Searching for practical applications of the class, I first remembered the programs that we wrote that compared searching sequentially through a list to using binary search. In one test case the sequential method took 15 seconds but the binary search took less than one second. This reminded me so much of tuning Oracle SQL queries. The sequential scan of the list was like a full table scan in Oracle. The binary search was like looking up a single row using an index scan. As I tune Oracle queries my computer science knowledge of binary search and binary trees makes it easy to understand index and full table scans.

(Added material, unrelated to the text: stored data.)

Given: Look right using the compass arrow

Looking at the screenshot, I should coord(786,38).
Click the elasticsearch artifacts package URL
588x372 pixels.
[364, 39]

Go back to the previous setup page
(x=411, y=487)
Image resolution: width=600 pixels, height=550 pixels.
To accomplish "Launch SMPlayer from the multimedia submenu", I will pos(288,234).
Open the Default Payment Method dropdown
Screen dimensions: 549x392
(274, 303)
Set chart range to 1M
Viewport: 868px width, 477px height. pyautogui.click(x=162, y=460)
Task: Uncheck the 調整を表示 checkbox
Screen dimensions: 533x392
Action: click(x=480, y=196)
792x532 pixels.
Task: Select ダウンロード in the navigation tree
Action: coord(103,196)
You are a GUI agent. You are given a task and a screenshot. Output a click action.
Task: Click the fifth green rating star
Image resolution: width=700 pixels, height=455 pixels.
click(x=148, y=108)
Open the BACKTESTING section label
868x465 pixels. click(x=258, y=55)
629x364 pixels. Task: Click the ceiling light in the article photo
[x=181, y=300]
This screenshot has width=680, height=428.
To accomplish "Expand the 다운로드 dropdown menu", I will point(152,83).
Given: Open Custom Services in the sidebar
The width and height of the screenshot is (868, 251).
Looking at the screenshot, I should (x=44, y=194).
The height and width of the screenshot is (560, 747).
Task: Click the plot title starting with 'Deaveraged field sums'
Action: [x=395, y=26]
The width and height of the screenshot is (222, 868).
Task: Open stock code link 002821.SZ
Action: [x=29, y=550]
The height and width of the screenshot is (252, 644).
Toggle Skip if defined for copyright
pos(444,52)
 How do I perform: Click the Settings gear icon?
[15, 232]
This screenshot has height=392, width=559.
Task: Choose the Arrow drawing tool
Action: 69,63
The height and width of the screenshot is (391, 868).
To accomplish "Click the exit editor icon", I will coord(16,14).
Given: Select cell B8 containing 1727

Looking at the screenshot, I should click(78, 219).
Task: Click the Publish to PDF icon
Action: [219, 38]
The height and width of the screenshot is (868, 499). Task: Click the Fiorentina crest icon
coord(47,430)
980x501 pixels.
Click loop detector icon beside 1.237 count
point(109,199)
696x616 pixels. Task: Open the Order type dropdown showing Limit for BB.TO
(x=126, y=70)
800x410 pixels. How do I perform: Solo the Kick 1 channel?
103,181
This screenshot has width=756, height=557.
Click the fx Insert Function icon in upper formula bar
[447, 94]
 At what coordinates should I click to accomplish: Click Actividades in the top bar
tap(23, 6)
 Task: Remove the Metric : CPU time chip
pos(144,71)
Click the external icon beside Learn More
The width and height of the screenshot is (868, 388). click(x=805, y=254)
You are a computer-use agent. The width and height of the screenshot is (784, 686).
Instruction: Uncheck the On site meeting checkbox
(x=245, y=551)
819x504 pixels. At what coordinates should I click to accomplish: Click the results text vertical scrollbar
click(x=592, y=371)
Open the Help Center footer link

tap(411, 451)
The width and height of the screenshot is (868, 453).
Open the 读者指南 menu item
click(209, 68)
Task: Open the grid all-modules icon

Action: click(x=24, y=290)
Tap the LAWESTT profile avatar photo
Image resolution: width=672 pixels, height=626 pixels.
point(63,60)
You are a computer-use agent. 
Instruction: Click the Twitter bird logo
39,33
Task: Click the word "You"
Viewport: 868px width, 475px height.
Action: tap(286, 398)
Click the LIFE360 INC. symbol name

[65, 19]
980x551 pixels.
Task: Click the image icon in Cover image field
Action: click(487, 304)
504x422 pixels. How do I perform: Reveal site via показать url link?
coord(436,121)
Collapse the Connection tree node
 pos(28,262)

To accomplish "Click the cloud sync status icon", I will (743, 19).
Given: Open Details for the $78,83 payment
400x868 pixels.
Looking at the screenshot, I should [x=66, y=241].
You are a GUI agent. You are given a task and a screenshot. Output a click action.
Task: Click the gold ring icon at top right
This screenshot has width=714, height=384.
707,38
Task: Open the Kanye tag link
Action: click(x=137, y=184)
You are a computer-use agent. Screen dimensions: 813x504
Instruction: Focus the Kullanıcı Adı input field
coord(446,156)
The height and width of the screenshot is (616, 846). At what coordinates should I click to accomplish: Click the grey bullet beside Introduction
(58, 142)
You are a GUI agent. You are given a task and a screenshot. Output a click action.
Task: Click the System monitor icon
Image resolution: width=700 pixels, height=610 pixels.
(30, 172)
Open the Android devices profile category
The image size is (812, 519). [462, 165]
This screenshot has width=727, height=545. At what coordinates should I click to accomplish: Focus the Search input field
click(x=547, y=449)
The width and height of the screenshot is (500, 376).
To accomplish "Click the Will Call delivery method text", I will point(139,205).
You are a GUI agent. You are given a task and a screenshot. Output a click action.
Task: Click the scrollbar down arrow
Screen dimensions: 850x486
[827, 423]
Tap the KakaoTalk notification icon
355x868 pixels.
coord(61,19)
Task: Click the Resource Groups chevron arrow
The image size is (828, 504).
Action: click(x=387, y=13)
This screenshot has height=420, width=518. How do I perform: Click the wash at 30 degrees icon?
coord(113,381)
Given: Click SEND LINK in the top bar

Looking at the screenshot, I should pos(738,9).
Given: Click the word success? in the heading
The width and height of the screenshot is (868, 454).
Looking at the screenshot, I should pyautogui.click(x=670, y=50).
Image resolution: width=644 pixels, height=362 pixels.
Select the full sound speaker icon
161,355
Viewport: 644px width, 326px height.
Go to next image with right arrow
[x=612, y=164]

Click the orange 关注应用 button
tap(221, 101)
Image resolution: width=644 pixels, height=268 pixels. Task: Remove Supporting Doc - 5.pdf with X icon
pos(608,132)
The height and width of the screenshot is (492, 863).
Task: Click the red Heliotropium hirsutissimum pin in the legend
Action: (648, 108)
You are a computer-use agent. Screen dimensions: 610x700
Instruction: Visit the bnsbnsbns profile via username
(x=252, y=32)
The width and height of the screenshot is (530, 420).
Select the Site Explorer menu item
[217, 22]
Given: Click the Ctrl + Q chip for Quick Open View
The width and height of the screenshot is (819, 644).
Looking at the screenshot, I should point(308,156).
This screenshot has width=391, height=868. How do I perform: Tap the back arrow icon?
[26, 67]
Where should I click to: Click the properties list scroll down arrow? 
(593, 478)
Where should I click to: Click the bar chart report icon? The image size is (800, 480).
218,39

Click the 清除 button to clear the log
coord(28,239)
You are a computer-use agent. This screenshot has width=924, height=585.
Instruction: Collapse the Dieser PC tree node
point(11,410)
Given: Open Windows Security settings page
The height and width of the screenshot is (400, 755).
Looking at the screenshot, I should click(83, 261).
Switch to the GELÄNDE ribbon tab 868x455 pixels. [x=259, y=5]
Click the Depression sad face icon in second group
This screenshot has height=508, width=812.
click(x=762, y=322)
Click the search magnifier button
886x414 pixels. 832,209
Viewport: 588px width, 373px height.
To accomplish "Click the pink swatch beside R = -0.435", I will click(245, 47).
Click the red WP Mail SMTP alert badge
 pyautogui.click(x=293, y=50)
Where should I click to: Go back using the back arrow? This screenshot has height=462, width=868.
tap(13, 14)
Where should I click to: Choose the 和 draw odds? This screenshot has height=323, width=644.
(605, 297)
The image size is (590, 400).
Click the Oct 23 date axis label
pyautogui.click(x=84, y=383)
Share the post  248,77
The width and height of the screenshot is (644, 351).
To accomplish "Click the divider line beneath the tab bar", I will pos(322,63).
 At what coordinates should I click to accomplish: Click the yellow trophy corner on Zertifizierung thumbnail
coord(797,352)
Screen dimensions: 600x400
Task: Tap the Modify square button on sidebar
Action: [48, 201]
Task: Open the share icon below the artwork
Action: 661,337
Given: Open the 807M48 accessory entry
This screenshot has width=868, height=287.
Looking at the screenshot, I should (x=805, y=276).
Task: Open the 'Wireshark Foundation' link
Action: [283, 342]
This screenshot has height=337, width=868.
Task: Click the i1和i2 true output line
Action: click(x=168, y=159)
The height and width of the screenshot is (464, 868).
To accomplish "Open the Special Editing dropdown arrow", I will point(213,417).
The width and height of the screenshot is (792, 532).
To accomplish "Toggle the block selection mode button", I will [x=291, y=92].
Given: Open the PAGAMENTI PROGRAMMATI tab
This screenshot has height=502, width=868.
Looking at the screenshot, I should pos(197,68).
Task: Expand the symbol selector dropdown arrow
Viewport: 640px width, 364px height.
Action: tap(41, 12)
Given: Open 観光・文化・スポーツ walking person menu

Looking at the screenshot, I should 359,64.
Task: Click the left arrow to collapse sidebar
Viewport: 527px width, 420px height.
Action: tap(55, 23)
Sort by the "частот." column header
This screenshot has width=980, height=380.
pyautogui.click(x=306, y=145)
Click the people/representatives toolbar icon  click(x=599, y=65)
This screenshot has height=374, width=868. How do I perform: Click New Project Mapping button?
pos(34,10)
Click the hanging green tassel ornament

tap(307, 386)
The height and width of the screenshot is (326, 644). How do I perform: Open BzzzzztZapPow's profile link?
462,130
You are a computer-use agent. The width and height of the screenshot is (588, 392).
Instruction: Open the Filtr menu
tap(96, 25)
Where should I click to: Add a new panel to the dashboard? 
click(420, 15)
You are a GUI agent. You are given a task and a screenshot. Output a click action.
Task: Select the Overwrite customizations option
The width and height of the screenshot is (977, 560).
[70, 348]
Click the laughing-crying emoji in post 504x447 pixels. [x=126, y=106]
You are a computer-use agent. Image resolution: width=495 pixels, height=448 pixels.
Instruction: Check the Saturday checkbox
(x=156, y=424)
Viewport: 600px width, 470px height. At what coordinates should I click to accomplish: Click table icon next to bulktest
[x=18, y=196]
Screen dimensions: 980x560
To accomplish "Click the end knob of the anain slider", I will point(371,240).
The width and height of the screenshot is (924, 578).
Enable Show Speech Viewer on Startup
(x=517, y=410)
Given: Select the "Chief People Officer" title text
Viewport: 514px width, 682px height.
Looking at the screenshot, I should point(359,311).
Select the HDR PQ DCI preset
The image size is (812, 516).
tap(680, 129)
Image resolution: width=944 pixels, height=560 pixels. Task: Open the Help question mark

In another example, we recently had slowness on a Weblogic portal server. CPU was getting maxed out and the CPU spent most of its time in a Java ConcurrentHashMap object. I don’t know the internals of Weblogic and I have never used a ConcurrentHashMap but I know how hashing works. I know that hashing is very fast until your hash table fills up or if the hash function distributes the items in an unequal way. My knowledge of hashing helped me grasp why our portal server was using a lot of CPU despite my lack of access to its internals.
So, contrary to my original fear that the edX class was too academic and not practical I believe that the concepts covered are very practical. If you do not know how binary search works or what a binary tree is you will benefit from 6.00.1x on edX. If you can not explain how a hash table works and what causes hashing to slow down you can learn from 6.00.1x. And, if you have never written a computer program, although you may find the class difficult and have to take it more than once, you will benefit from 6.00.1x on edX.